When the UK’s national weather forecaster, the Met Office, announced its next supercomputer purchase would actually be a cloud subscription, that was controversial: it recently settled out of court with its previous IT supplier after claims the decision was unfair. What it chose was a traditional supercomputer from a non-traditional supplier: selecting four Cray EX systems on Azure to “spend less time buying supercomputers and more time utilizing them" as Met Office IT Fellow Richard Lawrence phrased it.
As well as skipping the usual multi-year purchasing cycle, it’s buying the flexibility to make a different choice about HPC workloads in the future far more quickly than if it was acquiring its own hardware. Moving HPC to the cloud is also an opportunity to get rid of internal siloes in the way you handle data for analytics, modernizing practices that often date back two or more decades, Gartner suggests.
Pros and Cons of Cloud HPC
Offering access to Cray hardware gave public cloud providers credibility by demonstrating they understand what the most demanding subset of HPC users need. But it also provided a steppingstone to the benefits of cloud HPC by using clusters of Linux servers for demanding scale out workloads alongside the more familiar advantages of cloud: flexibility, agility, and a low barrier to entry.

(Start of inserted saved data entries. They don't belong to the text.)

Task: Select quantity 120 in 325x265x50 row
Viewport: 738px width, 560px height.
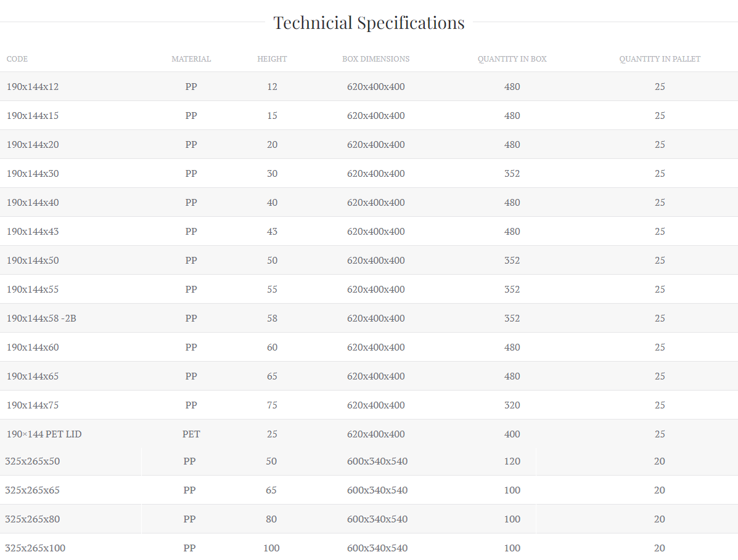Action: click(x=512, y=461)
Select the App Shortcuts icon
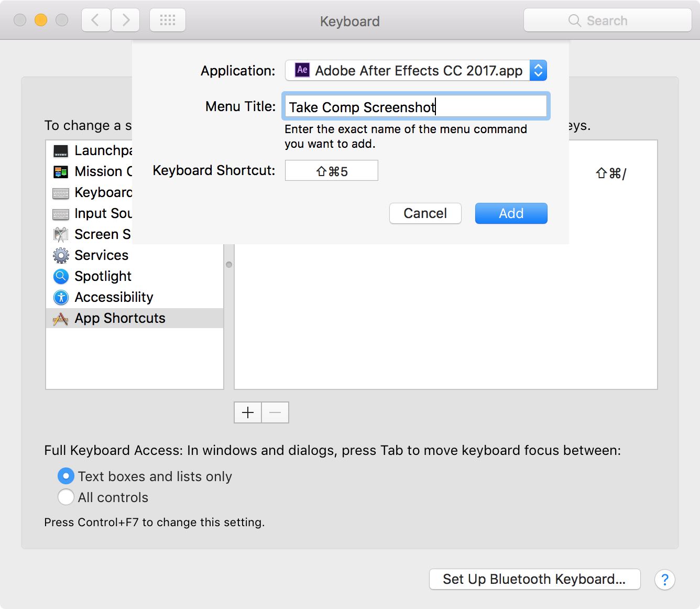Image resolution: width=700 pixels, height=609 pixels. point(61,319)
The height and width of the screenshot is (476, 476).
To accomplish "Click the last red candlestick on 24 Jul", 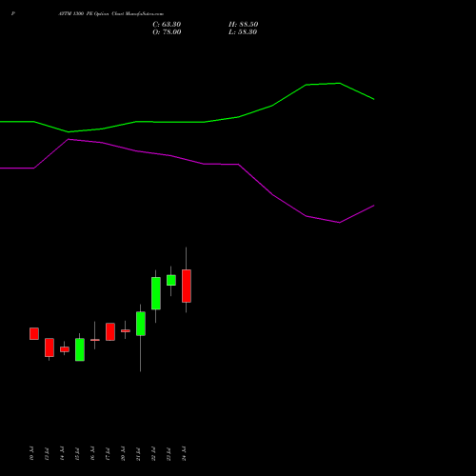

“The biggest thing is the ability to choose heterogeneous versus homogenous infrastructure,” Tracy Woo, senior analyst at Forrester told Data Center Knowledge. The high cost of HPC infrastructure means most buyers pick a single brand so they can negotiate a deal and every workload has to run on that, whether the configuration is a good fit or not. “You use what you have even if it’s not what you specifically need. With public cloud, you have every single infrastructure [option] you could possibly want or need for your specific use case.”

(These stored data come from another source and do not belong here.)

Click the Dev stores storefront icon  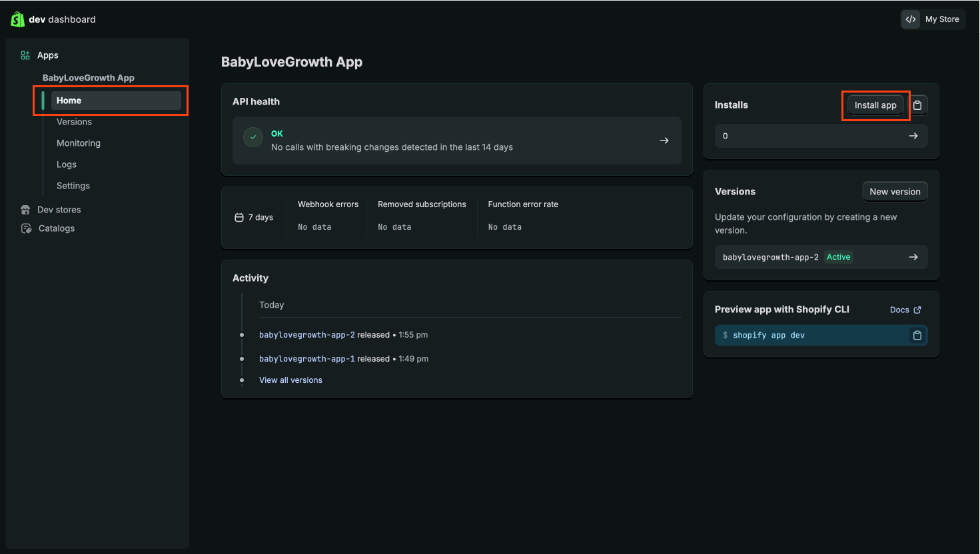(25, 210)
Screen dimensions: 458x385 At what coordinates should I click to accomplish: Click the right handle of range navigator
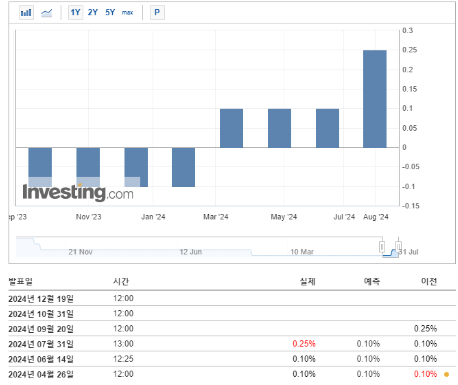pos(398,247)
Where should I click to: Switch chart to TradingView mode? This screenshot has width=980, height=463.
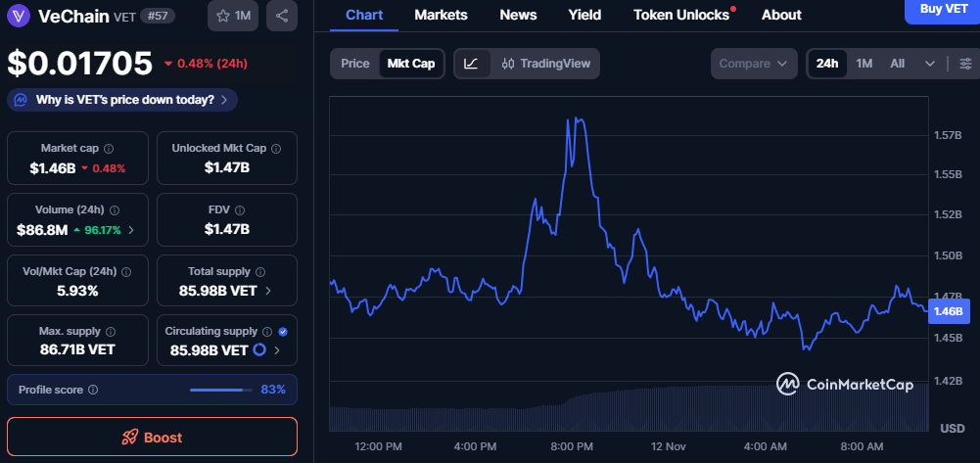545,64
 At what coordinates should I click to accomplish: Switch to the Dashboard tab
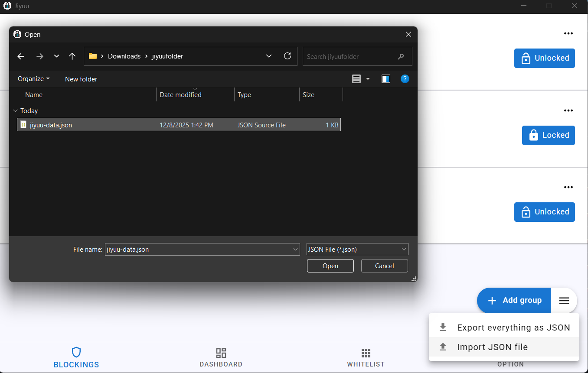pyautogui.click(x=221, y=357)
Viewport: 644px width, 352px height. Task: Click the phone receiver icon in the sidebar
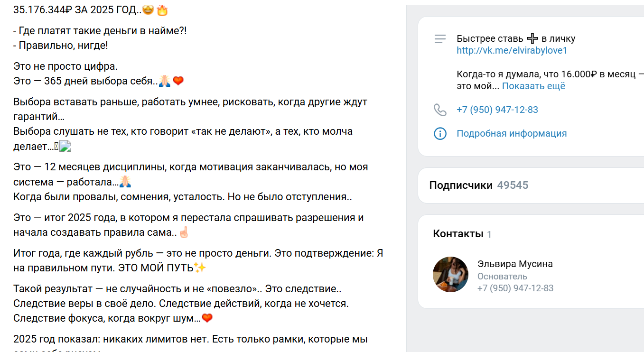440,109
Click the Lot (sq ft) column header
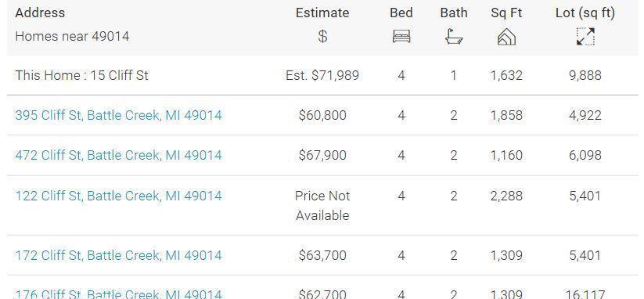Viewport: 644px width, 299px height. [x=585, y=13]
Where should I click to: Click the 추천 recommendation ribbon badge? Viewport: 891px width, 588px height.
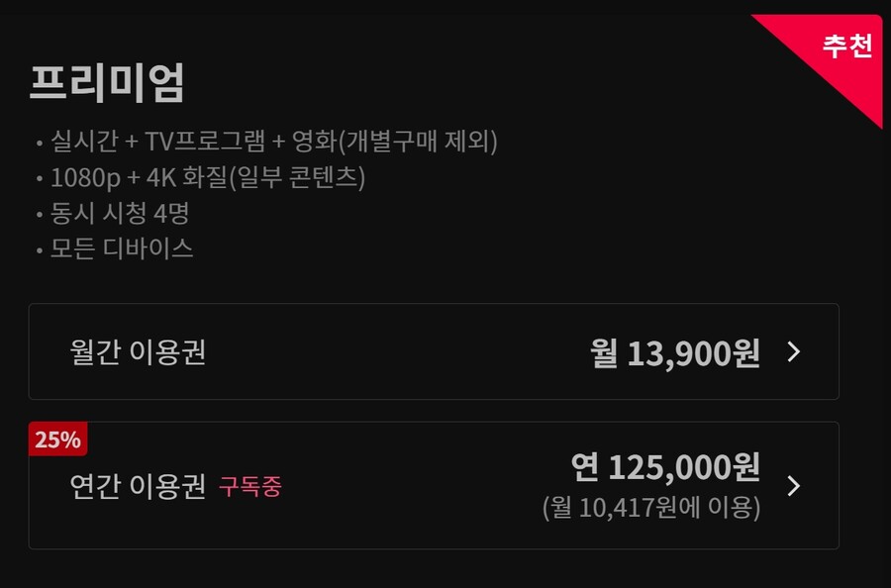(844, 46)
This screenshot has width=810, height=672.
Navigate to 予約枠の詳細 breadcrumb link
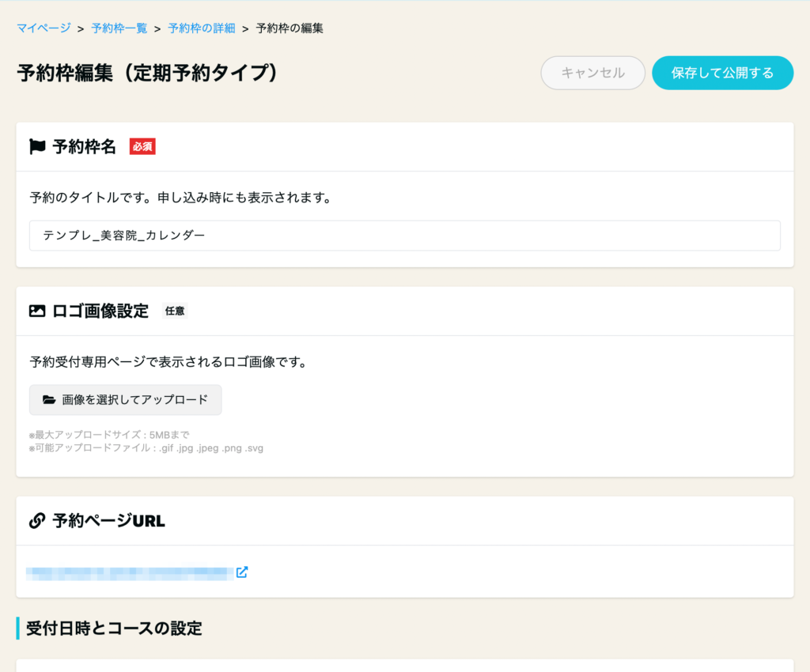[202, 28]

Cloud HPC lets you specify exactly what the application needs, offering a mix of familiar Intel and AMD processors alongside less expensive Arm processors, with fast CPUs and GPUs, dense core counts and high memory per core. You also get access to hardware accelerators most organizations wouldn't have the budget or expertise for but can now experiment with easily.
“I'm no longer spending hundreds of thousands of dollars – or even millions in some cases – on infrastructure equipment,” Woo noted. “It just requires a credit card to run calculations or specific analytics that require high performance compute for only a few hours.” You can pick the right infrastructure for each workload or even each job and benchmark new hardware as it arrives on the market rather than waiting for your next refresh cycle.

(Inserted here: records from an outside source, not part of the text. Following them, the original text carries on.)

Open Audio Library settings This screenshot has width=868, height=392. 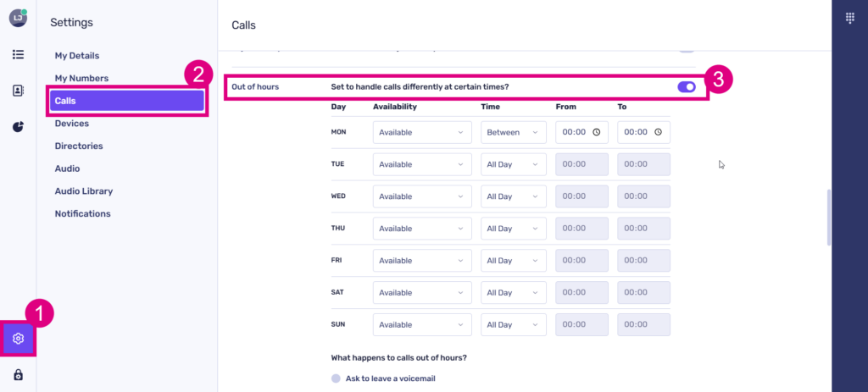[x=83, y=191]
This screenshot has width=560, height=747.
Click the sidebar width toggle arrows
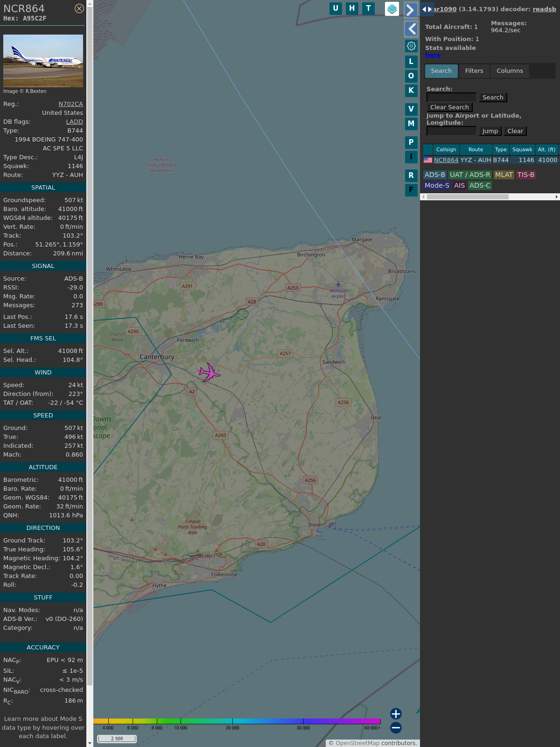(427, 9)

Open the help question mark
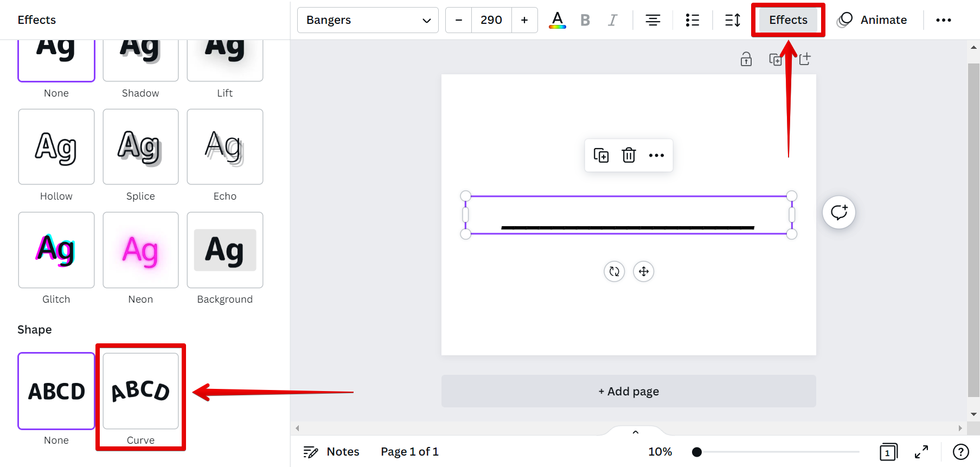pos(960,452)
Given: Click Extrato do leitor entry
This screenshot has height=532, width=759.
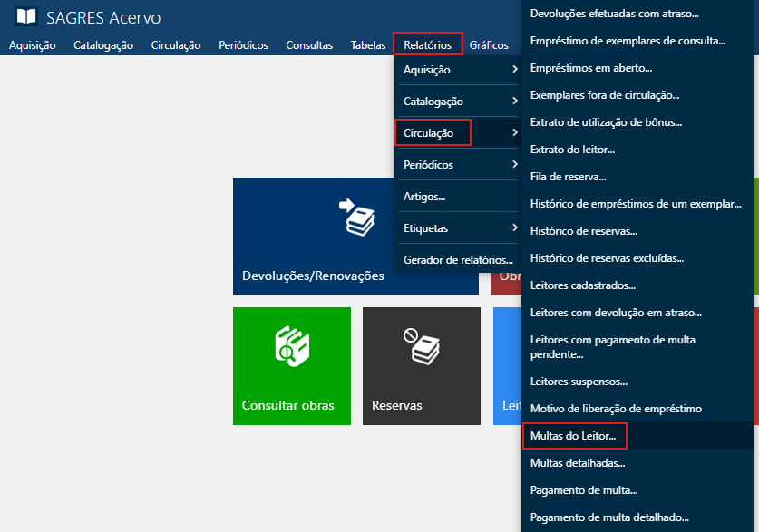Looking at the screenshot, I should (572, 150).
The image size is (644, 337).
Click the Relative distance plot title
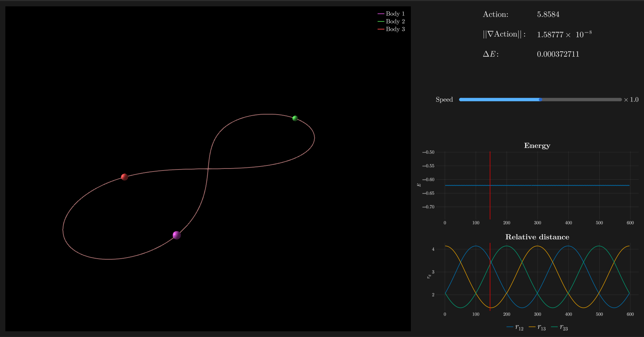[537, 237]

But that flexibility can also be confusing, Woo warned, with ‘analysis paralysis’ induced by the multiplicity of choices – and an industry of tools and platforms springing up to try to help organizations make those choices.
“Administrators have enormous freedom of choice but must also have a deep understanding of the unique architecture of their cloud provider of choice,” agreed Timothy Costa, director for HPC and quantum products at NVIDIA. “For instance, they can combine a wide range of compute hardware on high-speed networks to optimize their infrastructure designs, but not all types of hardware are available in all regions.”
Determining Which HPC Workloads Are Better Suited to the Cloud
The proportion of HPC workloads running in the cloud doubled in 2019, from 10% to 20% according to Hyperion Research; Gartner rates cloud HPC as a high-benefit option that’s only 2-5 years away from mainstream adoption.
Manufacturing and life sciences were the first to move HPC to the cloud and remain the fastest growing segments. These workloads tend to be “highly parallelized codes or job ensembles with a high tolerance for individual job failure and little concern for execution locality” Costa said, noting that finance, weather, aerospace, and government labs are increasing their cloud HPC use, as is higher education.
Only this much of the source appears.